*Prompt*. The whole listing is to be repeated exactly. Add nothing.

*Records provided*.
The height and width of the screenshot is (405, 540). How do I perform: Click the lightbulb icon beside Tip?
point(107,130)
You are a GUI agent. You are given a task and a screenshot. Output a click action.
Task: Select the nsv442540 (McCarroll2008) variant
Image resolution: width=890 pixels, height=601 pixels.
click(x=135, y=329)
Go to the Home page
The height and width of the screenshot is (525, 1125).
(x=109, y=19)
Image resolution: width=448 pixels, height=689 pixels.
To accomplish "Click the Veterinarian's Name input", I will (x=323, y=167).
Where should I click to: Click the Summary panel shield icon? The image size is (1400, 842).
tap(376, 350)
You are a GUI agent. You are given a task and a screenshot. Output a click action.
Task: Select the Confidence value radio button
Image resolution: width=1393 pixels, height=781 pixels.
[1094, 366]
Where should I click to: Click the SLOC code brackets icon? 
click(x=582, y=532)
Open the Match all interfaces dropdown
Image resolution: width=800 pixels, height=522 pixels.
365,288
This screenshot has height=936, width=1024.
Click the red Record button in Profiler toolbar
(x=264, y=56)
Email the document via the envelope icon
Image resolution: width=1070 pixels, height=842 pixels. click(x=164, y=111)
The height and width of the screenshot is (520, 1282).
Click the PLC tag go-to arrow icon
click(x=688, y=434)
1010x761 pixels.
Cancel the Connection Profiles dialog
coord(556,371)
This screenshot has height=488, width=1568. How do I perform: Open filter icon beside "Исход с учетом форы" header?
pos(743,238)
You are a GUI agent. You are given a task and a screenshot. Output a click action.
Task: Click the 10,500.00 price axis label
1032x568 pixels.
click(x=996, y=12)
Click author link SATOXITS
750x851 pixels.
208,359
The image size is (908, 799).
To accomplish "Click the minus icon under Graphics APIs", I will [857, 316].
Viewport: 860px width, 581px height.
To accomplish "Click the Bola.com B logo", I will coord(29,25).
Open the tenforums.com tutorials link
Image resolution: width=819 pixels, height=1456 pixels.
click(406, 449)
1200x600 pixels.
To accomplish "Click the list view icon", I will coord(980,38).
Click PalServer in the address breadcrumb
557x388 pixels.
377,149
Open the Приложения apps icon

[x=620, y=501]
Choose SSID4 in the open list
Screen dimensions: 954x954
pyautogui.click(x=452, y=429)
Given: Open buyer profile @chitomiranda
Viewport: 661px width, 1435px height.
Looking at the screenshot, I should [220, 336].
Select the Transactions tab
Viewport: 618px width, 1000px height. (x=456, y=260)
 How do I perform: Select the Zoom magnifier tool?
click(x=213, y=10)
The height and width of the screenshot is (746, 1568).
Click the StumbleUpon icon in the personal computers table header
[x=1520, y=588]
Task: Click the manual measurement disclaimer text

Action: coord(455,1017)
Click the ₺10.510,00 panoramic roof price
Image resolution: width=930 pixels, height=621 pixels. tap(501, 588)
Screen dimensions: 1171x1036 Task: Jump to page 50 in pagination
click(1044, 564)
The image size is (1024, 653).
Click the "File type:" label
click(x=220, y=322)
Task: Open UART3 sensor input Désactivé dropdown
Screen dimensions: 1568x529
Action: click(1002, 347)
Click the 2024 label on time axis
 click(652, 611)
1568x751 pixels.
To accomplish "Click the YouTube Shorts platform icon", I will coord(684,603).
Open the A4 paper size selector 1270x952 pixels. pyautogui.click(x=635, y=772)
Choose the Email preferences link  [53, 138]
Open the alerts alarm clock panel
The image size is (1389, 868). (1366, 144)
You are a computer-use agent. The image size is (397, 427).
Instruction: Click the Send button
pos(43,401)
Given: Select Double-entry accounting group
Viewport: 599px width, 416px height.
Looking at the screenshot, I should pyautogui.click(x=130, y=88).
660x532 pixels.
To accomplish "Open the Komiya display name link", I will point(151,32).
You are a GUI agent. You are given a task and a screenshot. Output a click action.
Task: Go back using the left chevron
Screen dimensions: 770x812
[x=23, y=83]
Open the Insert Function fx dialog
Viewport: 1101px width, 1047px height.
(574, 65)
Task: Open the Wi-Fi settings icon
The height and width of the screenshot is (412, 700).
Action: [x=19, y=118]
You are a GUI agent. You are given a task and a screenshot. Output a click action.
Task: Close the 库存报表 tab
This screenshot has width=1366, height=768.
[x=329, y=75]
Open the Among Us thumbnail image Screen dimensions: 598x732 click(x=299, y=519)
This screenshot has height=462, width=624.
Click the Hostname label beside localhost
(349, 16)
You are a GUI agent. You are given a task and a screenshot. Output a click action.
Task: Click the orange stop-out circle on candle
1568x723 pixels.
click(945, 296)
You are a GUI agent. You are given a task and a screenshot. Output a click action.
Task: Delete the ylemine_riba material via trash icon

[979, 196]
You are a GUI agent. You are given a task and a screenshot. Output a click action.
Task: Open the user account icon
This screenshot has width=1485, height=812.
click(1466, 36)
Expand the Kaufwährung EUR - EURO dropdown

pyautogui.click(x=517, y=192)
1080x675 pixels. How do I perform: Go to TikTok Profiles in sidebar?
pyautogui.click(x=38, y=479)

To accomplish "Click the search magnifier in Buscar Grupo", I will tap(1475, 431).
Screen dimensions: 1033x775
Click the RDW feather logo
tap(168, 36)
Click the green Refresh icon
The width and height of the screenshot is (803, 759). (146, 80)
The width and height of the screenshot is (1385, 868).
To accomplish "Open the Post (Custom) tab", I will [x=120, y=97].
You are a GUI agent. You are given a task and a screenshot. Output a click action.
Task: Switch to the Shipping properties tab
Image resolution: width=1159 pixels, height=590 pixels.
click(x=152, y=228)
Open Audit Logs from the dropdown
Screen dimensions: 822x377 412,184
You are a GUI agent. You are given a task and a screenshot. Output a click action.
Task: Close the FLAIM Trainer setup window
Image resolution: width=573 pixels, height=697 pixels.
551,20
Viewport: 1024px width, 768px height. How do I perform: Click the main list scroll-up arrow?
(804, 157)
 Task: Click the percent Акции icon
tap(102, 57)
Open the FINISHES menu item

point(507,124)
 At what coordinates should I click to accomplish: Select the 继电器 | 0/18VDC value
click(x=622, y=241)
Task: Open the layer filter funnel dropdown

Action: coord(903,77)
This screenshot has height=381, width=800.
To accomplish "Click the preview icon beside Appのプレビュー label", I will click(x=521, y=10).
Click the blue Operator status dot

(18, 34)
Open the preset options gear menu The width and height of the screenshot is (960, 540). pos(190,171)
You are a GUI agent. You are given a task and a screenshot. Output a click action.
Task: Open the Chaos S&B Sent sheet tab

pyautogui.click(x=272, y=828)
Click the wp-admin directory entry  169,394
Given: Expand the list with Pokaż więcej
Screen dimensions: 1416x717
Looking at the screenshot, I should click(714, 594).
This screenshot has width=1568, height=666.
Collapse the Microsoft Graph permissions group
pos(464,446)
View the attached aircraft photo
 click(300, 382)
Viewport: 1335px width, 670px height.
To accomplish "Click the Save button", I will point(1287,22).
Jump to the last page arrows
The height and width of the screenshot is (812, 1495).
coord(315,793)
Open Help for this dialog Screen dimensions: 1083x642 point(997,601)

*Answer to the problem*.
The height and width of the screenshot is (405, 540). How do I perform: Click the lightbulb icon beside Tip?
point(107,130)
You are a GUI agent. You are given a task and a screenshot. Output a click action.
Task: Select the nsv442540 (McCarroll2008) variant
Image resolution: width=890 pixels, height=601 pixels.
click(x=135, y=329)
Go to the Home page
The height and width of the screenshot is (525, 1125).
(x=109, y=19)
Image resolution: width=448 pixels, height=689 pixels.
To accomplish "Click the Veterinarian's Name input", I will (x=323, y=167).
Where should I click to: Click the Summary panel shield icon? The image size is (1400, 842).
tap(376, 350)
You are a GUI agent. You are given a task and a screenshot. Output a click action.
Task: Select the Confidence value radio button
Image resolution: width=1393 pixels, height=781 pixels.
[1094, 366]
Where should I click to: Click the SLOC code brackets icon? 
click(x=582, y=532)
Open the Match all interfaces dropdown
Image resolution: width=800 pixels, height=522 pixels.
365,288
This screenshot has height=936, width=1024.
Click the red Record button in Profiler toolbar
(x=264, y=56)
Email the document via the envelope icon
Image resolution: width=1070 pixels, height=842 pixels. click(x=164, y=111)
The height and width of the screenshot is (520, 1282).
Click the PLC tag go-to arrow icon
click(x=688, y=434)
1010x761 pixels.
Cancel the Connection Profiles dialog
coord(556,371)
This screenshot has height=488, width=1568. How do I perform: Open filter icon beside "Исход с учетом форы" header?
pos(743,238)
You are a GUI agent. You are given a task and a screenshot. Output a click action.
Task: Click the 10,500.00 price axis label
1032x568 pixels.
click(x=996, y=12)
Click author link SATOXITS
750x851 pixels.
208,359
The image size is (908, 799).
To accomplish "Click the minus icon under Graphics APIs", I will [857, 316].
Viewport: 860px width, 581px height.
To accomplish "Click the Bola.com B logo", I will coord(29,25).
Open the tenforums.com tutorials link
Image resolution: width=819 pixels, height=1456 pixels.
click(406, 449)
1200x600 pixels.
To accomplish "Click the list view icon", I will coord(980,38).
Click PalServer in the address breadcrumb
557x388 pixels.
377,149
Open the Приложения apps icon

[x=620, y=501]
Choose SSID4 in the open list
Screen dimensions: 954x954
pyautogui.click(x=452, y=429)
Given: Open buyer profile @chitomiranda
Viewport: 661px width, 1435px height.
Looking at the screenshot, I should [220, 336].
Select the Transactions tab
Viewport: 618px width, 1000px height. (x=456, y=260)
 How do I perform: Select the Zoom magnifier tool?
click(x=213, y=10)
The height and width of the screenshot is (746, 1568).
Click the StumbleUpon icon in the personal computers table header
[x=1520, y=588]
Task: Click the manual measurement disclaimer text

Action: coord(455,1017)
Click the ₺10.510,00 panoramic roof price
Image resolution: width=930 pixels, height=621 pixels. tap(501, 588)
Screen dimensions: 1171x1036 Task: Jump to page 50 in pagination
click(1044, 564)
The image size is (1024, 653).
Click the "File type:" label
click(x=220, y=322)
Task: Open UART3 sensor input Désactivé dropdown
Screen dimensions: 1568x529
Action: click(1002, 347)
Click the 2024 label on time axis
 click(652, 611)
1568x751 pixels.
To accomplish "Click the YouTube Shorts platform icon", I will coord(684,603).
Open the A4 paper size selector 1270x952 pixels. pyautogui.click(x=635, y=772)
Choose the Email preferences link  [53, 138]
Open the alerts alarm clock panel
The image size is (1389, 868). (1366, 144)
You are a computer-use agent. The image size is (397, 427).
Instruction: Click the Send button
pos(43,401)
Given: Select Double-entry accounting group
Viewport: 599px width, 416px height.
Looking at the screenshot, I should pyautogui.click(x=130, y=88).
660x532 pixels.
To accomplish "Open the Komiya display name link", I will point(151,32).
You are a GUI agent. You are given a task and a screenshot. Output a click action.
Task: Go back using the left chevron
Screen dimensions: 770x812
[x=23, y=83]
Open the Insert Function fx dialog
Viewport: 1101px width, 1047px height.
(574, 65)
Task: Open the Wi-Fi settings icon
The height and width of the screenshot is (412, 700).
Action: [x=19, y=118]
You are a GUI agent. You are given a task and a screenshot. Output a click action.
Task: Close the 库存报表 tab
This screenshot has width=1366, height=768.
[x=329, y=75]
Open the Among Us thumbnail image Screen dimensions: 598x732 click(x=299, y=519)
This screenshot has height=462, width=624.
Click the Hostname label beside localhost
(349, 16)
You are a GUI agent. You are given a task and a screenshot. Output a click action.
Task: Click the orange stop-out circle on candle
1568x723 pixels.
click(945, 296)
You are a GUI agent. You are given a task and a screenshot. Output a click action.
Task: Delete the ylemine_riba material via trash icon

[979, 196]
You are a GUI agent. You are given a task and a screenshot. Output a click action.
Task: Open the user account icon
This screenshot has width=1485, height=812.
click(1466, 36)
Expand the Kaufwährung EUR - EURO dropdown

pyautogui.click(x=517, y=192)
1080x675 pixels. How do I perform: Go to TikTok Profiles in sidebar?
pyautogui.click(x=38, y=479)

To accomplish "Click the search magnifier in Buscar Grupo", I will tap(1475, 431).
Screen dimensions: 1033x775
Click the RDW feather logo
tap(168, 36)
Click the green Refresh icon
The width and height of the screenshot is (803, 759). (146, 80)
The width and height of the screenshot is (1385, 868).
To accomplish "Open the Post (Custom) tab", I will [x=120, y=97].
You are a GUI agent. You are given a task and a screenshot. Output a click action.
Task: Switch to the Shipping properties tab
Image resolution: width=1159 pixels, height=590 pixels.
click(x=152, y=228)
Open Audit Logs from the dropdown
Screen dimensions: 822x377 412,184
You are a GUI agent. You are given a task and a screenshot. Output a click action.
Task: Close the FLAIM Trainer setup window
Image resolution: width=573 pixels, height=697 pixels.
551,20
Viewport: 1024px width, 768px height. How do I perform: Click the main list scroll-up arrow?
(804, 157)
 Task: Click the percent Акции icon
tap(102, 57)
Open the FINISHES menu item

point(507,124)
 At what coordinates should I click to accomplish: Select the 继电器 | 0/18VDC value
click(x=622, y=241)
Task: Open the layer filter funnel dropdown

Action: coord(903,77)
This screenshot has height=381, width=800.
To accomplish "Click the preview icon beside Appのプレビュー label", I will click(x=521, y=10).
Click the blue Operator status dot

(18, 34)
Open the preset options gear menu The width and height of the screenshot is (960, 540). pos(190,171)
You are a GUI agent. You are given a task and a screenshot. Output a click action.
Task: Open the Chaos S&B Sent sheet tab

pyautogui.click(x=272, y=828)
Click the wp-admin directory entry  169,394
Given: Expand the list with Pokaż więcej
Screen dimensions: 1416x717
Looking at the screenshot, I should click(714, 594).
This screenshot has width=1568, height=666.
Collapse the Microsoft Graph permissions group
pos(464,446)
View the attached aircraft photo
 click(300, 382)
Viewport: 1335px width, 670px height.
To accomplish "Click the Save button", I will point(1287,22).
Jump to the last page arrows
The height and width of the screenshot is (812, 1495).
coord(315,793)
Open Help for this dialog Screen dimensions: 1083x642 point(997,601)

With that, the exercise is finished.